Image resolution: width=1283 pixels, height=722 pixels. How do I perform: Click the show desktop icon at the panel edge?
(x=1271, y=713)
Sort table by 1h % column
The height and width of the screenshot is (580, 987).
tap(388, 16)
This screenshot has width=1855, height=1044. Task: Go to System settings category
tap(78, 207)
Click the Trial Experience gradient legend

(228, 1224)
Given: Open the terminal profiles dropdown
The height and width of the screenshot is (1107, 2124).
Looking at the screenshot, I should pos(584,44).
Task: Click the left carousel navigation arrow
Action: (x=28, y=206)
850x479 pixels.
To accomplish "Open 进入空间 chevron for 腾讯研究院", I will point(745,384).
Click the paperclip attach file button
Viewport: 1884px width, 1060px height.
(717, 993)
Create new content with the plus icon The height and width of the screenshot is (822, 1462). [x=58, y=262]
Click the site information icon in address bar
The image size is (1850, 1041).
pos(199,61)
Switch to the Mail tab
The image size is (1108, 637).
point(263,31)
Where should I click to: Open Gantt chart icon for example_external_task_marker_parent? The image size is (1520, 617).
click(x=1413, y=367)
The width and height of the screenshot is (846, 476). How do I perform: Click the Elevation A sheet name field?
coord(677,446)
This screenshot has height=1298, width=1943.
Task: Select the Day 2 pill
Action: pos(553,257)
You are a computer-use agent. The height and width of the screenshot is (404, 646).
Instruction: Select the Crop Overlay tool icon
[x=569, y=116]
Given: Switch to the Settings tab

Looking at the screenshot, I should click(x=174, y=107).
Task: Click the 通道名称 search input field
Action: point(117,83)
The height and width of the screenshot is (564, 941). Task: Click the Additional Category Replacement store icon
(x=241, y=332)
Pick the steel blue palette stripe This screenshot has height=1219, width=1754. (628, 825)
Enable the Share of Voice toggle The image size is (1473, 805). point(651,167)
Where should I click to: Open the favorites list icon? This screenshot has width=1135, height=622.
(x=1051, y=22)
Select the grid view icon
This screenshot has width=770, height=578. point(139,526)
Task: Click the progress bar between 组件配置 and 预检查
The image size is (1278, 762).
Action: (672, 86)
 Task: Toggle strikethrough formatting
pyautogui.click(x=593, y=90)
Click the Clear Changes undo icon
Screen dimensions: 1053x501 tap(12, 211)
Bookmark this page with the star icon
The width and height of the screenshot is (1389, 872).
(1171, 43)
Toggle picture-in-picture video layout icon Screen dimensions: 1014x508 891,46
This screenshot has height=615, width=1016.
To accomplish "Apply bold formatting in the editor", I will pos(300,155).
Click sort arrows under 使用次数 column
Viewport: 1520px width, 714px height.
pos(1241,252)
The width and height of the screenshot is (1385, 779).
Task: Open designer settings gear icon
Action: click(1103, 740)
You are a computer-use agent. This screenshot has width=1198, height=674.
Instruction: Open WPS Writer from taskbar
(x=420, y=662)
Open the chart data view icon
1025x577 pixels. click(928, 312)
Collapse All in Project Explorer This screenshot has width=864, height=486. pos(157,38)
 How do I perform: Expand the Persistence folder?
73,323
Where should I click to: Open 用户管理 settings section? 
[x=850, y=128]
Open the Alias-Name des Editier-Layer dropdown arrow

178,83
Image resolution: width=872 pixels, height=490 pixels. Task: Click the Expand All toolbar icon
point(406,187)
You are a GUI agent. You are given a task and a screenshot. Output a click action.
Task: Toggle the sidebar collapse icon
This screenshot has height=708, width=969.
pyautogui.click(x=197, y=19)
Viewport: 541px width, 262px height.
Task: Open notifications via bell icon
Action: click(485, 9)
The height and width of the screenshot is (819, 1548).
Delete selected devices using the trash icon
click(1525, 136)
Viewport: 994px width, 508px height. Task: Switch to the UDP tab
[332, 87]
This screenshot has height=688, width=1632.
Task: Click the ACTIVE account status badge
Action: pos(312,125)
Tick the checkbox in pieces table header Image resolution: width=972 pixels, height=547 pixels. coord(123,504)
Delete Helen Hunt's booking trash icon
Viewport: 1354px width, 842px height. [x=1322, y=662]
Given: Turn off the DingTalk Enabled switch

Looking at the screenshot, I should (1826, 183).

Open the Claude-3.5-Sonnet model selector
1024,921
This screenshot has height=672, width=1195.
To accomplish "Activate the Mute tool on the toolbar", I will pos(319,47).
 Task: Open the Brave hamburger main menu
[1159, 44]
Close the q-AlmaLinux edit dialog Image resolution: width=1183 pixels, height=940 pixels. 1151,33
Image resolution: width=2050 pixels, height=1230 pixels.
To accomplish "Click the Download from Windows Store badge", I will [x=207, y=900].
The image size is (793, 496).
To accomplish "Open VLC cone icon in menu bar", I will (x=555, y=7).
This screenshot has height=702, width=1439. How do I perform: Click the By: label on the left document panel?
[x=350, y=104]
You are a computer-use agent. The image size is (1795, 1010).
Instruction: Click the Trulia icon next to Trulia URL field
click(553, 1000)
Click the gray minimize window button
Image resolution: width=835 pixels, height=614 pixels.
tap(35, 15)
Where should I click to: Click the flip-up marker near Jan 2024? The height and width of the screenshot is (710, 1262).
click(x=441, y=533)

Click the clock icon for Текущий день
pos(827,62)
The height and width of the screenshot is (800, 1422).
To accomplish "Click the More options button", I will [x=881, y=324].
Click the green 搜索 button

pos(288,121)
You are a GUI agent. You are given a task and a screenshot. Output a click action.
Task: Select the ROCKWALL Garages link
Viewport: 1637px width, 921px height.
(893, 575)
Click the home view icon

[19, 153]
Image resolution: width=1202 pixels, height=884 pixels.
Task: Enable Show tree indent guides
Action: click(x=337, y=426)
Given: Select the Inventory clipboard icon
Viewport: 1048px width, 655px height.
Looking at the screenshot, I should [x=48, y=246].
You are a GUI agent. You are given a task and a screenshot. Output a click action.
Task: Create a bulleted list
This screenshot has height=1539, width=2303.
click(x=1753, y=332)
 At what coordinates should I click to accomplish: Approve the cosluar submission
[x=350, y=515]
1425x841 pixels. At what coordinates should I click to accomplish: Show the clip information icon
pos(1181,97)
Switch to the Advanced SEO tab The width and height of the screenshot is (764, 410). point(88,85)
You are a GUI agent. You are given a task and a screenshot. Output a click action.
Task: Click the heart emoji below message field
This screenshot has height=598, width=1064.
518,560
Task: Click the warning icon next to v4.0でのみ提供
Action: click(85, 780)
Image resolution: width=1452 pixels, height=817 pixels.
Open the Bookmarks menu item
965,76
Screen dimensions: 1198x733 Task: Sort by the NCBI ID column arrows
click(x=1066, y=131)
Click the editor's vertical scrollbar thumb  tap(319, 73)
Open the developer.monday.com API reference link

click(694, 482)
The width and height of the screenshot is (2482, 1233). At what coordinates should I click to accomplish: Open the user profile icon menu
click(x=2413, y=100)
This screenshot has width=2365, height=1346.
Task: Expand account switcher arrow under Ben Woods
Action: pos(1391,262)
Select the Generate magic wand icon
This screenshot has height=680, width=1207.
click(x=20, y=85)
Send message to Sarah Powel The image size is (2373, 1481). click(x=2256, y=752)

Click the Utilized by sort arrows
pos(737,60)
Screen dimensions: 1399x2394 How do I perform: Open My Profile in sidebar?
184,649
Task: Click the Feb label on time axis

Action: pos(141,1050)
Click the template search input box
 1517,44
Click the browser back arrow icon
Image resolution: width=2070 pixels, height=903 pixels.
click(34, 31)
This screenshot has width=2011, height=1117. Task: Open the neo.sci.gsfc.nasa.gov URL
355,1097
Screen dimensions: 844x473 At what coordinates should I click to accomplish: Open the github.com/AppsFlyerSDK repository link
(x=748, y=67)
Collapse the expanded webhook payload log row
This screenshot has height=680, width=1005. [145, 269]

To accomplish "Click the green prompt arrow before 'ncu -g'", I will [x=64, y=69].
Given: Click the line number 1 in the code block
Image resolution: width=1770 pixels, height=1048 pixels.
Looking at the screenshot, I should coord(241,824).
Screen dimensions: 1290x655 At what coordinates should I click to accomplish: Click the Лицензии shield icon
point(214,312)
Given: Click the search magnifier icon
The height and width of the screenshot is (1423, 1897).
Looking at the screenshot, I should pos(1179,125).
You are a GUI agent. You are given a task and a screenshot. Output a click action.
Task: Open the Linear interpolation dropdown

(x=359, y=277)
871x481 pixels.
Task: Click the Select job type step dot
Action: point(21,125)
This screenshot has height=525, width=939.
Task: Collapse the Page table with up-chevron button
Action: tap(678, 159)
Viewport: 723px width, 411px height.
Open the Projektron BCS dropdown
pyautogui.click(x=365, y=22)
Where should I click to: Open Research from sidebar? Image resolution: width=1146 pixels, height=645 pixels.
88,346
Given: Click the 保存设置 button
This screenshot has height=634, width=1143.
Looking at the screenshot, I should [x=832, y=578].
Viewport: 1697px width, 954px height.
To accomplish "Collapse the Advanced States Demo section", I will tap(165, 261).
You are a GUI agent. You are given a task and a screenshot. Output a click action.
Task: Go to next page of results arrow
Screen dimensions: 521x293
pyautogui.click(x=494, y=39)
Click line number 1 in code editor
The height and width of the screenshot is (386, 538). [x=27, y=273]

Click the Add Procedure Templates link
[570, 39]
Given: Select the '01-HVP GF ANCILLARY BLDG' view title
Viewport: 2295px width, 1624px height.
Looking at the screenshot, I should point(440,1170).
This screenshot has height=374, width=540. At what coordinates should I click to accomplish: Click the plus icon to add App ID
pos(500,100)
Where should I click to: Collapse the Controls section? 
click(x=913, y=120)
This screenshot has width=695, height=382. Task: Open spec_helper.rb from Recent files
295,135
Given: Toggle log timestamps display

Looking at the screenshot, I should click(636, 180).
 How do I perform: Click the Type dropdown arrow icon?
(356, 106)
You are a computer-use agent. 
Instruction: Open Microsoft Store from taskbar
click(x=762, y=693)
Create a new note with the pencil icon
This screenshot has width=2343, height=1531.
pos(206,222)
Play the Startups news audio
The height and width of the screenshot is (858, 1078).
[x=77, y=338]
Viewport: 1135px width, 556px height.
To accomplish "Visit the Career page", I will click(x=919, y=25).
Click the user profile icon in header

****************

With the first line of the material as the start and the line containing "Given: Open the terminal profiles dropdown" as the end, repeat that span exactly and add nothing.

Image resolution: width=1283 pixels, height=722 pixels. How do I perform: Click the show desktop icon at the panel edge?
(x=1271, y=713)
Sort table by 1h % column
The height and width of the screenshot is (580, 987).
tap(388, 16)
This screenshot has width=1855, height=1044. Task: Go to System settings category
tap(78, 207)
Click the Trial Experience gradient legend

(228, 1224)
Given: Open the terminal profiles dropdown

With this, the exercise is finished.